Tuesday, January 17, 2006

A First Answer to Egypt

The Washington Post
Tuesday, January 17, 2006; A16

THE BUSH administration has taken a first step toward adjusting its relationship with Egypt following President Hosni Mubarak's flagrant violation of his promises to lead a transition to democracy. An Egyptian delegation that was to visit Washington this month to discuss a free-trade agreement has been disinvited, and the agreement itself was put on hold. Thanks to Mr. Mubarak's autocratic backsliding -- including his crude persecution and imprisonment of his leading liberal opponent, Ayman Nour -- Egypt will continue to lag behind Jordan, Morocco and other modernizing Arab states that enjoy tariff-free access to U.S. markets. For Egypt's business community and the reformist technocrats in its cabinet, the message should be clear: Egypt won't join the global economic mainstream unless it abandons its corrupt dictatorship.
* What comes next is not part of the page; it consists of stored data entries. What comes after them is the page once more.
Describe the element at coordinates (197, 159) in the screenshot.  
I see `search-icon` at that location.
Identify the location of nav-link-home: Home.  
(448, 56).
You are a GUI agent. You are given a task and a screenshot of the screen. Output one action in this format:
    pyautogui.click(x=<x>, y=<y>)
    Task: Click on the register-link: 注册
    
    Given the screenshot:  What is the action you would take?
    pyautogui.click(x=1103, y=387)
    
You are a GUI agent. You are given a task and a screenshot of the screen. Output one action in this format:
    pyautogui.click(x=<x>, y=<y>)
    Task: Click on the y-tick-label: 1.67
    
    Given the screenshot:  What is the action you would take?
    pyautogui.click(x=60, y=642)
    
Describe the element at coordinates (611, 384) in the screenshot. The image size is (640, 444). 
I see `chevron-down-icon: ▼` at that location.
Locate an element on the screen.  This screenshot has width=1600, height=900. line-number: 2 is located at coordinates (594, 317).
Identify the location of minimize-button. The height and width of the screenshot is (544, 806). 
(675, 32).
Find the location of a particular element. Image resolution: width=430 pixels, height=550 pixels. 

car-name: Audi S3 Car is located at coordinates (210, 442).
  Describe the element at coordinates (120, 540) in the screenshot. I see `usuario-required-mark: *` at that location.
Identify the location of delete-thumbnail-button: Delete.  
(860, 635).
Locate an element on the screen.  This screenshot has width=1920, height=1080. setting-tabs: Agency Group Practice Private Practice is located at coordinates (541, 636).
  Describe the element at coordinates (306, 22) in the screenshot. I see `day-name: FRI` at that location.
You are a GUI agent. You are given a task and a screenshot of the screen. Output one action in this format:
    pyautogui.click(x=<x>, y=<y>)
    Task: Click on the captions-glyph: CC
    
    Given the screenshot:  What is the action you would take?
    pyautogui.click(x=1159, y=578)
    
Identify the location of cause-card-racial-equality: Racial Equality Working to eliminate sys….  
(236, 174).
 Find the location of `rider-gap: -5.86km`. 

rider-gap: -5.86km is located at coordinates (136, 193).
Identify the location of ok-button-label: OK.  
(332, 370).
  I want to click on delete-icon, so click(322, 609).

For much of the past year Mr. Mubarak, 77, sought to convince the Bush administration that he could dismantle the autocracy he has presided over for nearly a quarter-century. He changed the constitution to allow a multi-candidate election for president; allowed more open debate in the press; and eased repression of the banned Muslim Brotherhood, Egypt's largest opposition movement. Though his own reelection in September was heavily manipulated, Mr. Mubarak promised to carry out a long list of reforms in his new term, including more freedom for the media, independence for judges, greater authority for parliament and reform of the emergency laws that give him dictatorial power.

Now Mr. Mubarak has squandered the tenuous credibility he had acquired in Washington. When the Muslim Brotherhood's candidates performed better than expected in the first rounds of parliamentary elections in November, his government used fraud and brutality to alter the final results; security forces opened fire on voters trying to cast ballots. Mr. Mubarak, meanwhile, set out to crush Mr. Nour, a moderate, secular politician who won 8 percent of the presidential vote on a platform of liberal democracy. Though far weaker than Islamic leaders, Mr. Nour, 41, poses a threat to Mr. Mubarak's 42-year-old son, Gamal, who also presents himself as a moderate reformist. Without Mr. Nour, the only choices in Egypt are the Mubarak family and the Muslim Brotherhood. That's why Mr. Nour was sentenced on Dec. 24 to five years of hard labor on bogus charges of forgery.

Mr. Mubarak calculates that President Bush will eventually overlook this crude maneuver and will choose to accept, again, promises that his regime will make Egypt a democracy. Already, his government has brazenly petitioned the administration for hundreds of millions of dollars in new aid this year -- over and above the $1.8 billion Egypt regularly receives -- ostensibly in compensation for its efforts to maintain security in the Gaza Strip. U.S. officials say this request will be rejected -- as it should be. Instead, Egypt's standing aid allocation and, in particular, its military component should be subjected to a rigorous review by the administration and Congress.

While there may not be ready alternatives to Mr. Mubarak, it is foolish not to connect one of the largest U.S. foreign subsidies to vital American interests. First among those interests is concrete steps toward the construction of a political system that will allow Egypt's next president and parliament to be elected democratically. That means the lifting of emergency laws, the legalization of centrist parties that Mr. Mubarak keeps banned, and the removal of controls from the press and independent civil society groups. Ayman Nour should be freed and allowed to work unhindered for the constitutional reform he advocates. If Mr. Mubarak will not take these steps -- this year -- then it is not in the U.S. interest to keep funding his armed forces.